Archer was born at Newcastle-upon-Tyne, in 1808. In 1820 he went to London, and became a pupil of John Scott, a noted engraver of animals. His apprenticeship was cut short when Scott became ill, and he returned to Newcastle. There, in collaboration with William Collard he etched a series of large plates of Fountains Abbey, after drawings by John Wilson Carmichael, and on his own produced several plates for Mackenzie's History of Durham. He then moved to Edinburgh, where he made a collection of drawings of the ancient buildings and streets of the city.

In about 1830 he returned to London, and entered the studio of the engravers William and Edward Finden, who were then working on illustrations for the annuals and such publications as their Bible Illustrations, and The Ports and Harbours of Great Britain. After a few years the market for this kind of illustration declined, and Archer had to find less renumerative work engraving plates for the New Sporting Magazine.

=== Career ===
Having been elected a member of the New Society of Painters in Water Colours, he produced a series of drawings of St. Mary Overy, previous to its restoration, and of Lambeth Palace. Having accumulated more than one hundred drawings of London antiquities he offered them to the British Museum, which showed no interest; instead he sold them to William Twopenny, who then commissioned Archer to execute twenty more similar drawings each year. In 1874 the British Museum purchased the collection from Twopenny's executors. Archer also made a series of drawings for the Duke of Northumberland, showing places on his estate.

As an illustrator, Archer made drawings for wood engravings for publications including Charles Knight's History of London, Illustrated London News and Blackie's Comprehensive History of England.

Archer was the author of Vestiges of Old London, a large quarto volume, illustrated with etchings; and of a series of articles in Douglas Jerrold's Magazine, entitled "The Recreations of Mr. Zigzag the Elder", and numerous contributions to the Gentleman's Magazine, and Illustrated London News.
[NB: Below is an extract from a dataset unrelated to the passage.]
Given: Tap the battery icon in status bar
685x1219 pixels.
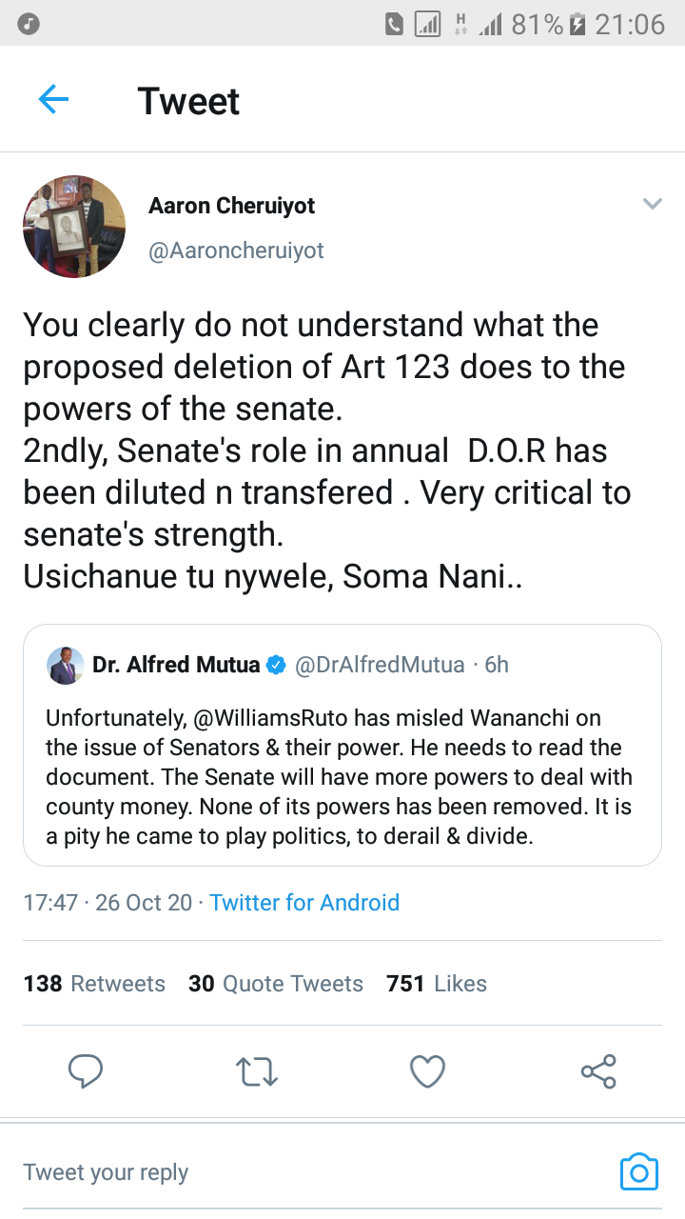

He claimed to have revived the practice of engraving monumental brasses, and produced several large monuments of this type from his own designs. He likewise painted a few works in oil.

==== Death ====
He died 25 May 1864 and was buried on the western side of Highgate Cemetery. His grave (no.129110) no longer has a readable inscription on the headstone.

==Sources==
- Cooper, Thompson
- Peltz, Lucy. "Archer, John Wykenham (1806–1864)"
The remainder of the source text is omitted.